▸ **Activity**
In the entries that follow, the first line to write out is the one containing "Uncheck Use row", and the last is the one containing "Task: Toggle the console sidebar panel icon". Reproduce that stretch exactly, with nothing before or after it.

▸ **Task data**
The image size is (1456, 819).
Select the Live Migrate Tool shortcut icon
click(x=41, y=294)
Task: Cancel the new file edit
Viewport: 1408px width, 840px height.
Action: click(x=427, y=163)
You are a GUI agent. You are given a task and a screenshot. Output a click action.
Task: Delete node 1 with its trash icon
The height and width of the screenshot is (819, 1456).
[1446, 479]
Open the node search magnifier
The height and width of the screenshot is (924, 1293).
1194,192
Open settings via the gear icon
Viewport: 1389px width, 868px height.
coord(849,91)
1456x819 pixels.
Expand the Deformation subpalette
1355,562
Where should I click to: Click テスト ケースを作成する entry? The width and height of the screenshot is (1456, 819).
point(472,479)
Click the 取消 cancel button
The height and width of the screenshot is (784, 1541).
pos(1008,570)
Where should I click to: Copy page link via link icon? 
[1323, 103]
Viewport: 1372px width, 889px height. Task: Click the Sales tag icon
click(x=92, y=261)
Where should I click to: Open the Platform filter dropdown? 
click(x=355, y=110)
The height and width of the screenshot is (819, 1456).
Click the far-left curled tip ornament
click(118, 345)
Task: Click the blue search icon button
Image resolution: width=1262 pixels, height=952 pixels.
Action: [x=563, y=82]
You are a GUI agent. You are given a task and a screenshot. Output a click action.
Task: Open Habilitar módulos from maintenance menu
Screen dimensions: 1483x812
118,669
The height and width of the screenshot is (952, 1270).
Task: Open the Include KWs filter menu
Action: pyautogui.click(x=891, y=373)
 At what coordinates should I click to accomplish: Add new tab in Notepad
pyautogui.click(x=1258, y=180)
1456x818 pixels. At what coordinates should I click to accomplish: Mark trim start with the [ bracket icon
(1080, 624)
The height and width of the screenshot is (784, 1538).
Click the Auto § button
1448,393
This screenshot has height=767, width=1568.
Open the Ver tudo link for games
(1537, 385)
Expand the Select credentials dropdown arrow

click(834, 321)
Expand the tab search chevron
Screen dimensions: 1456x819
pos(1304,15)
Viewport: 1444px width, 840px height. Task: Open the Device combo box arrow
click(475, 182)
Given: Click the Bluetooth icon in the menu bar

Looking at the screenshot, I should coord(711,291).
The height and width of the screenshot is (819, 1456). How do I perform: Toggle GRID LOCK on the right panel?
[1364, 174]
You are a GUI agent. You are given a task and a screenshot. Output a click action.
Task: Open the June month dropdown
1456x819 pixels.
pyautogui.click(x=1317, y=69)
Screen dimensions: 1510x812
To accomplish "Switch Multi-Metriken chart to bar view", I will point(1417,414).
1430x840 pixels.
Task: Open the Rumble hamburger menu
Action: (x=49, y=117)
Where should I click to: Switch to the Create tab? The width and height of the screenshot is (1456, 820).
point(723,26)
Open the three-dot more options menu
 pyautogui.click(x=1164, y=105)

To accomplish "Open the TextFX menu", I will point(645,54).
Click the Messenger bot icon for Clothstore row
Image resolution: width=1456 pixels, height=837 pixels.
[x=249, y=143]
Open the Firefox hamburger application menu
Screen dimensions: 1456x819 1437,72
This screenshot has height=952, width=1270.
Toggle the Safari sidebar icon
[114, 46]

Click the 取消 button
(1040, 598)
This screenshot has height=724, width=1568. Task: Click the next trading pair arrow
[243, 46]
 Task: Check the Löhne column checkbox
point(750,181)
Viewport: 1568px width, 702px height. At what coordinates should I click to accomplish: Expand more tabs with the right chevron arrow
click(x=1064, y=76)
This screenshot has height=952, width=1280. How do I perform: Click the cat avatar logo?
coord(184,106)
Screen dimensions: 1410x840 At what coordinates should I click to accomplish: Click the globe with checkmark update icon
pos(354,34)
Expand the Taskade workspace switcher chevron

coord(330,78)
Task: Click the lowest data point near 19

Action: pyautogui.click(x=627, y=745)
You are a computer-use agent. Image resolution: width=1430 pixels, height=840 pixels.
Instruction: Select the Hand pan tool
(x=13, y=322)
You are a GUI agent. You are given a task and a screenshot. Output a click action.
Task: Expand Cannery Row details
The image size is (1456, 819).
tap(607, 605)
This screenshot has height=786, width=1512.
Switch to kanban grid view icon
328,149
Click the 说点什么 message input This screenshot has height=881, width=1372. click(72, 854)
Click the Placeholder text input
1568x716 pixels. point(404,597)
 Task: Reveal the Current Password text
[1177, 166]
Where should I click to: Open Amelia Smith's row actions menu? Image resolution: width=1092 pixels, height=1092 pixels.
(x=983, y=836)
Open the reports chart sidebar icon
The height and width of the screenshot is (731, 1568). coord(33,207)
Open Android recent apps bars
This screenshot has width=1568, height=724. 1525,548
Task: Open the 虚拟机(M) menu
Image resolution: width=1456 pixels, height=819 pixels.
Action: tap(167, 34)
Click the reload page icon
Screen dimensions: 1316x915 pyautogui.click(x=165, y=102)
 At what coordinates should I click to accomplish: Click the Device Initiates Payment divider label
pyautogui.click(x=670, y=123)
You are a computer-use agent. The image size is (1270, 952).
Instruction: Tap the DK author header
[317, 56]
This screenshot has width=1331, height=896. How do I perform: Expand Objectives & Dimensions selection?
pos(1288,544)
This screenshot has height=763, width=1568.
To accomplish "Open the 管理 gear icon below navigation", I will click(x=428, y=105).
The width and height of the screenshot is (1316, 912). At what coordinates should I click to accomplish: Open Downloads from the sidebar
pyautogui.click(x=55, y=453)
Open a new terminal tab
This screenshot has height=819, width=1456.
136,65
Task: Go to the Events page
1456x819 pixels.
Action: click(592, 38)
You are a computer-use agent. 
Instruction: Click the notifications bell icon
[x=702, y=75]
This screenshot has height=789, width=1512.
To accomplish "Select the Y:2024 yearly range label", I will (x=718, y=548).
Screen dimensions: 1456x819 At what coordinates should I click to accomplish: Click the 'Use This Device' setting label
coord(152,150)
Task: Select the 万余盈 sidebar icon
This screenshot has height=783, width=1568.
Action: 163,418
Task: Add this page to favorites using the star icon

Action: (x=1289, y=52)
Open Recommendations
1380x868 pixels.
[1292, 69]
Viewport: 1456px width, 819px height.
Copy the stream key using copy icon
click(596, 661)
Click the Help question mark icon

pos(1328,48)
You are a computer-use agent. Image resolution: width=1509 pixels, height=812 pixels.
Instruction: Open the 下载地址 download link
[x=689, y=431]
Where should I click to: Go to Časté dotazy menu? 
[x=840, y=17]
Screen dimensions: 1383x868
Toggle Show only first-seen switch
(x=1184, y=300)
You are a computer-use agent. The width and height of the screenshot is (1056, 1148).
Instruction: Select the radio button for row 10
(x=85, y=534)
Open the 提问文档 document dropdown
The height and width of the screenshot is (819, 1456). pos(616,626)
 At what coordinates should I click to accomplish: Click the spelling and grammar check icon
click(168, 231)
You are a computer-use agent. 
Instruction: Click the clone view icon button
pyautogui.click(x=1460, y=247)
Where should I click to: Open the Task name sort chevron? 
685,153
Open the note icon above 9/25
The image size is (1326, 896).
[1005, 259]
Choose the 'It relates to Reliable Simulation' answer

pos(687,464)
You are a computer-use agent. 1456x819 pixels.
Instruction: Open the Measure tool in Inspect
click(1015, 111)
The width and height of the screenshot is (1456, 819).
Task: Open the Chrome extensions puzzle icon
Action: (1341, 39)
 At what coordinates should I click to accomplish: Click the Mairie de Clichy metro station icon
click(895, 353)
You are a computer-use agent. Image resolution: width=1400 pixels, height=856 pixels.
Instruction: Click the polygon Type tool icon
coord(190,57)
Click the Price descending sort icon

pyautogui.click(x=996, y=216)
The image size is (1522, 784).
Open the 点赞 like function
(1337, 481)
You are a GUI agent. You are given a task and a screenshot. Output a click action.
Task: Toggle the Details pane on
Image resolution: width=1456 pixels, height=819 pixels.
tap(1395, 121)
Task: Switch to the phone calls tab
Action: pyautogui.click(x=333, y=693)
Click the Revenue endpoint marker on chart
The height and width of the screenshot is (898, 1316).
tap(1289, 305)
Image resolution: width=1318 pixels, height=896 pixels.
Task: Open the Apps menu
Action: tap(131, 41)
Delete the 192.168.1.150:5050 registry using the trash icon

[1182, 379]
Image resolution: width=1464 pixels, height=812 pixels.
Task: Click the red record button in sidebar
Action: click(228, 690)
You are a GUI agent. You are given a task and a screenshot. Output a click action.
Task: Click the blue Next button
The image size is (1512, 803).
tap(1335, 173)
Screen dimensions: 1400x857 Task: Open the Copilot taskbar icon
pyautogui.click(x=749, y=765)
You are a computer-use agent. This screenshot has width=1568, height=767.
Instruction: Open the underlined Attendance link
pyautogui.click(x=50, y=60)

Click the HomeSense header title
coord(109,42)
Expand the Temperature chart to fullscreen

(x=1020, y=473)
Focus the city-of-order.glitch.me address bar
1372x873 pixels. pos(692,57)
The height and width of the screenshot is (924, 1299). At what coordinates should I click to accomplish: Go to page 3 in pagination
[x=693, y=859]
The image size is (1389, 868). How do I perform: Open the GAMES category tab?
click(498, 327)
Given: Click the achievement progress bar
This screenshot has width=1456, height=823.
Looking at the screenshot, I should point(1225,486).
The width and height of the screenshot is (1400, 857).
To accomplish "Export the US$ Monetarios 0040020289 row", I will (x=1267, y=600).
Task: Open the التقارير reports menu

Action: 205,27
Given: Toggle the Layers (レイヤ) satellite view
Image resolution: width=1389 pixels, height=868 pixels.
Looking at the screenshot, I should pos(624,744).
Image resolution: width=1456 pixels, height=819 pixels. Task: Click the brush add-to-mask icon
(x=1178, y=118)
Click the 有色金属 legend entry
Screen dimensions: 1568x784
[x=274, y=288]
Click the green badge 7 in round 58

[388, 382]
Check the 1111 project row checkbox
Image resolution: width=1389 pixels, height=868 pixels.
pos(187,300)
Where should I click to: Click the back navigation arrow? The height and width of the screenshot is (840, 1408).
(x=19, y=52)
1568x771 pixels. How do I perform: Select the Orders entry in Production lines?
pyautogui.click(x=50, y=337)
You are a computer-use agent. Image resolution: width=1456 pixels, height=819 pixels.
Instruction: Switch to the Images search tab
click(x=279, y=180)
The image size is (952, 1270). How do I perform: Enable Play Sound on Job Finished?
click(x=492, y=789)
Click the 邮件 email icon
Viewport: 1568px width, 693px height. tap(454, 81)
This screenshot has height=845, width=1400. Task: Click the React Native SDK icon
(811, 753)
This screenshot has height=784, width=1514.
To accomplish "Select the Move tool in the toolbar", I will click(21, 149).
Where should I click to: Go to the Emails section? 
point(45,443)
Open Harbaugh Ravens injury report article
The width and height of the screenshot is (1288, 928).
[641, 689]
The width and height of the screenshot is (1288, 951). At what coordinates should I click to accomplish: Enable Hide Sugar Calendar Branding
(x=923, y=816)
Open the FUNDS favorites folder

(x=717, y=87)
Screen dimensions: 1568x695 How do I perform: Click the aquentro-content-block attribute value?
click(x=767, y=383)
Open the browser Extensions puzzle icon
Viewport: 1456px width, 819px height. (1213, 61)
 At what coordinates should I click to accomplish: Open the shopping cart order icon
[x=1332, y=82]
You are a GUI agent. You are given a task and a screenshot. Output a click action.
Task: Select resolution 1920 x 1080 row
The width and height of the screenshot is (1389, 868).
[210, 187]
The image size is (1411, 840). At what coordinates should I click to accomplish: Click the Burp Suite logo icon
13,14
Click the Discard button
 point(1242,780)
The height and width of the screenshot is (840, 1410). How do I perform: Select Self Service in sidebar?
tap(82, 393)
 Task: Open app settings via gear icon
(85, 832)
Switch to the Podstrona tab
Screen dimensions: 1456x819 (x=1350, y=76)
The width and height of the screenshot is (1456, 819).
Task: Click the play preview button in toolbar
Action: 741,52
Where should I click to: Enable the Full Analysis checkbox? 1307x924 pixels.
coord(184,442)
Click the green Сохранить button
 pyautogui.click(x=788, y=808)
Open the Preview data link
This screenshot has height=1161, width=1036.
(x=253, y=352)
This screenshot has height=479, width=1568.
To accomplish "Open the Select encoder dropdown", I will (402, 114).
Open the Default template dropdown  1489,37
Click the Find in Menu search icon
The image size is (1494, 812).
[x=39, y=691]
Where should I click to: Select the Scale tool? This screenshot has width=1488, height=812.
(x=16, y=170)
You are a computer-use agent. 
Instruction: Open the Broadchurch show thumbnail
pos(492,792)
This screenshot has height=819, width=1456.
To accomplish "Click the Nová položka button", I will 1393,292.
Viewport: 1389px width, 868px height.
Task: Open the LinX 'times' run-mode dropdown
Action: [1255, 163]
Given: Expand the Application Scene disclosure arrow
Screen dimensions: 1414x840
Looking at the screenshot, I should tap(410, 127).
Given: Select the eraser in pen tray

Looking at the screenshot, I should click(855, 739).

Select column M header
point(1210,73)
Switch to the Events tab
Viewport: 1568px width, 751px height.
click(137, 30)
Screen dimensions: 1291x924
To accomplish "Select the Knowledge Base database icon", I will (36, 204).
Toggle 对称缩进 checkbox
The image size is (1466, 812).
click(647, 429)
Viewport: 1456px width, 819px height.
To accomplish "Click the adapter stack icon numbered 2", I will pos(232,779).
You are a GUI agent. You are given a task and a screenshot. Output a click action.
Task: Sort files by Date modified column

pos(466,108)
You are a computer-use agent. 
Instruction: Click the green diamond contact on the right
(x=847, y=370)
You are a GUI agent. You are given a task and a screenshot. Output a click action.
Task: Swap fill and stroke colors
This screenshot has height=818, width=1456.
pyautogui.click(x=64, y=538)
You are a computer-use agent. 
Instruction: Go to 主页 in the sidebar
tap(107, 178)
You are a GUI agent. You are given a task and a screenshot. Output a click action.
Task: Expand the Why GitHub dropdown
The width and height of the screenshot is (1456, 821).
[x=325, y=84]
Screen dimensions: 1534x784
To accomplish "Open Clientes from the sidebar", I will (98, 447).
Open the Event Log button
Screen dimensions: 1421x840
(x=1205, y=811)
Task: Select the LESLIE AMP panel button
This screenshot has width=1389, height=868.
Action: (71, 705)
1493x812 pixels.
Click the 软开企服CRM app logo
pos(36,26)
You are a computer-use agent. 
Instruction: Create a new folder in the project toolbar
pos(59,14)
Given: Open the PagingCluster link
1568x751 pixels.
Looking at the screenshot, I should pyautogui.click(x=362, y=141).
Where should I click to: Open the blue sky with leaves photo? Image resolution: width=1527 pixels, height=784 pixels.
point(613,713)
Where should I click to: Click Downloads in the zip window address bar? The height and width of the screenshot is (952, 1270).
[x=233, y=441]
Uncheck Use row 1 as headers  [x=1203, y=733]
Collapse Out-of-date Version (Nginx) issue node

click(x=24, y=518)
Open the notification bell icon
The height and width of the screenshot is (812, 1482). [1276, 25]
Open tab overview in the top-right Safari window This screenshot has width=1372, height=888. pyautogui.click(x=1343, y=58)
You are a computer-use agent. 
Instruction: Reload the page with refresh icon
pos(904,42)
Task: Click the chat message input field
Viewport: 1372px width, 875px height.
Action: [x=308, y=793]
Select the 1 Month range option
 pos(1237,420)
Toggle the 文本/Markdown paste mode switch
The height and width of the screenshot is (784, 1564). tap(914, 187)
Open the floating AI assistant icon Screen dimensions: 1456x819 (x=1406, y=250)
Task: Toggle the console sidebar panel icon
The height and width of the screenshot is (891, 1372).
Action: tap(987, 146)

▸ **Solution to this exercise**
Uncheck Use row 1 as headers  [x=1203, y=733]
Collapse Out-of-date Version (Nginx) issue node

click(x=24, y=518)
Open the notification bell icon
The height and width of the screenshot is (812, 1482). [1276, 25]
Open tab overview in the top-right Safari window This screenshot has width=1372, height=888. pyautogui.click(x=1343, y=58)
You are a computer-use agent. 
Instruction: Reload the page with refresh icon
pos(904,42)
Task: Click the chat message input field
Viewport: 1372px width, 875px height.
Action: [x=308, y=793]
Select the 1 Month range option
 pos(1237,420)
Toggle the 文本/Markdown paste mode switch
The height and width of the screenshot is (784, 1564). tap(914, 187)
Open the floating AI assistant icon Screen dimensions: 1456x819 (x=1406, y=250)
Task: Toggle the console sidebar panel icon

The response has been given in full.